Over in Japan, a variety of mixed news affected the Japanese Yen during the week.  Japanese core machinery orders fell 4.5% in October from the previous month, as non-manufacturers scaled back spending.  The fall in this leading indicator of corporate capital investment was slightly worse than the 4.2% drop expected by economists. In addition, China’s Industrial production climbed 19.2% y/y in Nov (18.2% exp), while other data including retail sales and exports were not so strong.  Retail sales rose at a slower than expected 15.8% pace (16.5% exp, up from 16.2%).

The USD/JPY is now creating a bottom pattern forming higher weekly lows. Even though the pair is still trading below it 50 and 20 week moving average, a change in Dollar sentiment could provide further support around current levels.

Over in Canada, the BOC’s statement was more upbeat than expected but the positive impact on the Canadian dollar was cut short by overall US dollar strength.  While Governor Carney again noted the strong Canadian dollar could be a significant drag on growth he dropped the phrase, indicating that the currency’s strength would offset favorable economic developments.  Additionally, he noted that growth would become more solidly entrenched and reiterated that inflation would return to target in 2011.  The statement combined with Canadian FM Flaherty’s statement last week, where he gave the green light to Canadian dollar bulls, by signaling that the government is not likely to use its tool kit to stem currency gains, should be supportive for the Canadian dollar once the overall US dollar rally runs its course.

The Week Ahead

Even though the economic calendar is packed with data this week, the major event will be the U.S interest rate decision.

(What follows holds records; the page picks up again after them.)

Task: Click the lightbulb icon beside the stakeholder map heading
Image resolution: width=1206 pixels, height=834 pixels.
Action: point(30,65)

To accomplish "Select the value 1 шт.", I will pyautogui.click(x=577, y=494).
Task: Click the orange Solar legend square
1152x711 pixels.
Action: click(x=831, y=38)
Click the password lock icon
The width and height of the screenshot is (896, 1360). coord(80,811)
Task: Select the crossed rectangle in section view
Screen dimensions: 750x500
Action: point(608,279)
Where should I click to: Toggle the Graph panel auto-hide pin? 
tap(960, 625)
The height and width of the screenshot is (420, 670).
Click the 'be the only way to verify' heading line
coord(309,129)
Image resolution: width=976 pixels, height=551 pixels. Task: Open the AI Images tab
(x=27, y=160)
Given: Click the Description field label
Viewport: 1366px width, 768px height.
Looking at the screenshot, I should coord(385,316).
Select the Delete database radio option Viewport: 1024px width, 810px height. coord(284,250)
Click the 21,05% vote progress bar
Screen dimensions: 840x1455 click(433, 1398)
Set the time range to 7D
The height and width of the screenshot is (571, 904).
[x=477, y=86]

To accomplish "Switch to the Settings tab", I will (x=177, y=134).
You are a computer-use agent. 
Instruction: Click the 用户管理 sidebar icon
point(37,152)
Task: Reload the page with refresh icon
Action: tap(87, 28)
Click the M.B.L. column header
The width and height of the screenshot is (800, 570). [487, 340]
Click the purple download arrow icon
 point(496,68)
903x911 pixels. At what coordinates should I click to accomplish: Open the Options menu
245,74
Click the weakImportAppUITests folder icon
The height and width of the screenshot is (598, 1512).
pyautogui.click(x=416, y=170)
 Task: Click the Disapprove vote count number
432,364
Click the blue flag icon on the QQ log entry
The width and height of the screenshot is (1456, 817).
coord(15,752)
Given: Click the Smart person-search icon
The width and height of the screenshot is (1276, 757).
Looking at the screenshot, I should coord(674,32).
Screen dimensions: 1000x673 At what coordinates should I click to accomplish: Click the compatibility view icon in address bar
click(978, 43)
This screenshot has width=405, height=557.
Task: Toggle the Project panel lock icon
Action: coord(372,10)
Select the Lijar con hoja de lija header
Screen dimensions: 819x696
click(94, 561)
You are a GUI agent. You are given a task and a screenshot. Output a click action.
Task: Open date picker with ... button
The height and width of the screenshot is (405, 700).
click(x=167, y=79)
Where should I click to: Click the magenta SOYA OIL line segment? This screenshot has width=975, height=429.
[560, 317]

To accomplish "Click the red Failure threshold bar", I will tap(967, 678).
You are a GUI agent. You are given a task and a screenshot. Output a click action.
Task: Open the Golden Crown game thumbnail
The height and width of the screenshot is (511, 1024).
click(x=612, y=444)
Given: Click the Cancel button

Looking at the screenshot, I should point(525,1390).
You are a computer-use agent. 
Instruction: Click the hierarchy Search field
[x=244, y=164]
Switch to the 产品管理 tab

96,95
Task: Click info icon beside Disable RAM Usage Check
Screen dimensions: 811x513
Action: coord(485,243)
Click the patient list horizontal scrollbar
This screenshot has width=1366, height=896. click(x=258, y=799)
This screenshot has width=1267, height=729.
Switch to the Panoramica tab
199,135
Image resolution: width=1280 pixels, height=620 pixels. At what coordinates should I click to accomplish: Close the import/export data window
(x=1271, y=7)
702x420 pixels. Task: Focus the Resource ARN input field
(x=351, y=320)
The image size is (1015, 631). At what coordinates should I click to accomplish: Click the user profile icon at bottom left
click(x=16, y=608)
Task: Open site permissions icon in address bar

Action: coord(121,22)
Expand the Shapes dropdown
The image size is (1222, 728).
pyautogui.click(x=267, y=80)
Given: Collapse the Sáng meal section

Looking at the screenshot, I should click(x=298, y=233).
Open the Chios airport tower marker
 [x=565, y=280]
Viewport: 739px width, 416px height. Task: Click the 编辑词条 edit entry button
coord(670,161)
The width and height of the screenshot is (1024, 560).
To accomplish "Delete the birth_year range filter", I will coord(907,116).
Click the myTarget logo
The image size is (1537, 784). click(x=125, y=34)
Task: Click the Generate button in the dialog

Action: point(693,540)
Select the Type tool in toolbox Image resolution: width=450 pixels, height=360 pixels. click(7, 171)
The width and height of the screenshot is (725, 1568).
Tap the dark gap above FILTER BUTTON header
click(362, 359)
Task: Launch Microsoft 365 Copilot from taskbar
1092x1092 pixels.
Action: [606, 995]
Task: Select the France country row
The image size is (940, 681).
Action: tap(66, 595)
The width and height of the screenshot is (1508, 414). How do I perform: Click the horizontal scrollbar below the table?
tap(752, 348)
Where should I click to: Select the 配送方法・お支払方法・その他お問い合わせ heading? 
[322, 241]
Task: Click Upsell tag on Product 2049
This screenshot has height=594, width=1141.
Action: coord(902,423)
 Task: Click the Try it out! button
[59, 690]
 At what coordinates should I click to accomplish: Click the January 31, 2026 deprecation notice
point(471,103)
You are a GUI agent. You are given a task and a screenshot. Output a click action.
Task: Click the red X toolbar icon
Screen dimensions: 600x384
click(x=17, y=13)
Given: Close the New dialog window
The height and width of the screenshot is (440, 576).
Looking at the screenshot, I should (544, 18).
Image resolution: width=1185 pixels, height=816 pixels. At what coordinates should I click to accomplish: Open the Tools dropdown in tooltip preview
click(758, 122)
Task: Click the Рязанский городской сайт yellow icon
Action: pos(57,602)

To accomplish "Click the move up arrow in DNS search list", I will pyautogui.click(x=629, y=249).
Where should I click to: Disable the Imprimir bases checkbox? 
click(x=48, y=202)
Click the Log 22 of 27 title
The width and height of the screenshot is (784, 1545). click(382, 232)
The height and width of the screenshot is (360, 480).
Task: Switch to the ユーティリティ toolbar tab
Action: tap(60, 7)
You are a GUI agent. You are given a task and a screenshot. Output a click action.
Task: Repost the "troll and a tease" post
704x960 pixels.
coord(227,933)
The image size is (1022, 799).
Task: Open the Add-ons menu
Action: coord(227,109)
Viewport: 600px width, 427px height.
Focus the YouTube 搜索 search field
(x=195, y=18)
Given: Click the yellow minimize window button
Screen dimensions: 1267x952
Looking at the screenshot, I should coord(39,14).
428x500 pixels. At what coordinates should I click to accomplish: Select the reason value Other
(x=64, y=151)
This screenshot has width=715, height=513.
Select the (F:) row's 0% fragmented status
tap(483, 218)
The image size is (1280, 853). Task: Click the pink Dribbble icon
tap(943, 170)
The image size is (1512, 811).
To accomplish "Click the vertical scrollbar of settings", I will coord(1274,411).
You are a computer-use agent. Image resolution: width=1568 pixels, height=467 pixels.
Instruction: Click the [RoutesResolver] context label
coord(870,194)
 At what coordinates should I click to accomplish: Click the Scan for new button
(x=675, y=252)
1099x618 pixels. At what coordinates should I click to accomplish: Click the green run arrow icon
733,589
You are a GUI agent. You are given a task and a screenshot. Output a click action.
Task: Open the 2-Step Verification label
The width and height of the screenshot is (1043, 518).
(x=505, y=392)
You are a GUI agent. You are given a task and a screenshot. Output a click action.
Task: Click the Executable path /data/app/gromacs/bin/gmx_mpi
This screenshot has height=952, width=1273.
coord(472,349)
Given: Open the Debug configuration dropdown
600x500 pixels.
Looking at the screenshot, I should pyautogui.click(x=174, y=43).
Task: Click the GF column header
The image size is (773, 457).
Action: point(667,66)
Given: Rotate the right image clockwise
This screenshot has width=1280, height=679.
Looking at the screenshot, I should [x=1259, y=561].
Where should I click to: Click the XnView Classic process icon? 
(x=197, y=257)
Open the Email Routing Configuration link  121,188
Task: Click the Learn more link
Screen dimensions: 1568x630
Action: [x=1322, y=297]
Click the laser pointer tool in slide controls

The Fed is expected to leave rates at a low of 0.25%, despite signs of emerging inflation. Tuesday and Wednesday should give investors a clearer picture as the Consumer and Producer prices are expected to be released. One must note that even though other central banks have begun to use exit strategies, the U.S market is still treading on thin ice. Any irrational move or statement from U.S officials could lead to another market drop.

Furthermore the bank of Japan is expected to release its rate decision. Even though the Japanese central rate is now at its lowest possible point, one should concentrate on the accompanying statement. Bank officials have recently pumped additional funds into the system to boost economic activity. Further liquidity could put pressure on the Japanese Yen and send the USD/JPY to higher ground.